Opening java.base is not only unrecommended but an extreme operation that could
be dangerous (even result in undefined behaviour or worse) and is meant as a
temporary measure until the underlying issues that require it are fixed.
Needing to open or export packages in java.base signifies a problem with the
program and is not a normal or healthy mode of operation. The Integrity by
Default JEP (https://openjdk.org/jeps/8305968) offers recommendations for how
code that, say, serializes java.base classes should work without opening
java.base.
Remember that modules are a feature added to allow code that needs to trust
certain invariants to do so, and the JDK modules, java.base in particular, need
such invariants to ensure their correct operation. A plugin that requires
hacking the JDK internals is a problematic plugin, and one that could risk the
entire application. The user needs to be aware when such a plugin is used.
If you believe it's okay for the invariants of your core components possibly
being compromised by plugins, that’s fine — and you can do what Alex suggested
— but the JDK isn’t okay with that. If you insist on opening java.base to all
code, that is an extreme, non-standard, and dangerous mode that *should*
require extreme measures such as employing an agent — not a standard API.
— Ron
You are shifting the focus of my issue. My issue is not about opening modules
in the boot layer but about doing dynamically what can currently only be done
statically using the --add-* parameters.
I agree with you that adding custom directives to JDK modules is a bad idea… a
very bad idea… a temporary solution… something to be avoided. Yes, I completely
agree with you. But I’m talking about something else. I’m saying that since we
are sometimes forced to add these directives, let’s make it possible not only
during JVM startup but also at runtime. In other words, you’re saying:
--add-opens java.base/java.time=json //this is bad, but the JDK supports it
because it’s unavoidable.
bootLayerController.addOpen(baseModule, "java.time", jsonModule) //this is bad,
the JDK will not support it because it’s bad, very bad, unacceptably bad.

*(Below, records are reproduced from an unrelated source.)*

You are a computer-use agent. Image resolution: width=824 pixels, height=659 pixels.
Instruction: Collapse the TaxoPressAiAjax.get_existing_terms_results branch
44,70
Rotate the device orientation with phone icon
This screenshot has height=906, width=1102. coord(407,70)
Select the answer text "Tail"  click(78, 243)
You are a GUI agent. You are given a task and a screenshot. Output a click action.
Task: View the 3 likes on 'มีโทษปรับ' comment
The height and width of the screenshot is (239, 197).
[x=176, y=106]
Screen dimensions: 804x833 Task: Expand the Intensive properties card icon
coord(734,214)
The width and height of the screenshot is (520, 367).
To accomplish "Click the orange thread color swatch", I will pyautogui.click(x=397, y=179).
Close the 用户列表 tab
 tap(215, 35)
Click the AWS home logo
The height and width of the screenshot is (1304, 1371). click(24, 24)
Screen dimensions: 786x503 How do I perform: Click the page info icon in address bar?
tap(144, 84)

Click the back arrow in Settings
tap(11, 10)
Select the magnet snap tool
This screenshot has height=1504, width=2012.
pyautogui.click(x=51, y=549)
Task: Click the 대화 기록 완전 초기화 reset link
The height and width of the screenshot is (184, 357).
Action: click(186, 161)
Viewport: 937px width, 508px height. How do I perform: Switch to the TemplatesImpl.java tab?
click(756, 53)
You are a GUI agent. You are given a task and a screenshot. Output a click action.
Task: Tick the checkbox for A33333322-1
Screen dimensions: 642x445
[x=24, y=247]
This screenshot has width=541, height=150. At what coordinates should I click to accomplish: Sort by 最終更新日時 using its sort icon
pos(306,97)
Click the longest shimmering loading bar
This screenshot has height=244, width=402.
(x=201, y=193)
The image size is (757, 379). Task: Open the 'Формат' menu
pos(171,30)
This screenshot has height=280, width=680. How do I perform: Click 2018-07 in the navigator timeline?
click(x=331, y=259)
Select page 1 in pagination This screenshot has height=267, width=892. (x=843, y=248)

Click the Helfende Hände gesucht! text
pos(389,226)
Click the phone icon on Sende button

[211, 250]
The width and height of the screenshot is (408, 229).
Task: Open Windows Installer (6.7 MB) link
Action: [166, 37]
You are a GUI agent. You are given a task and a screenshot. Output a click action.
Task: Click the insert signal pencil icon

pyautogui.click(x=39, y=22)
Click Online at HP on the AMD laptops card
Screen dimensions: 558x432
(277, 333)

But I’m saying that these two solutions are equivalent—at least they should be
(I haven’t tested it). However, the second solution is more flexible,
convenient, and even safer. Yes, it is safer. Please, see this SO answer that
is the most upvoted - https://stackoverflow.com/a/70878195
As for the temporary nature of this solution—that’s not a problem. Access to
the boot layer controller can be removed at the same time as the --add-*
parameters. I think by the year 3080, this feature will no longer be relevant.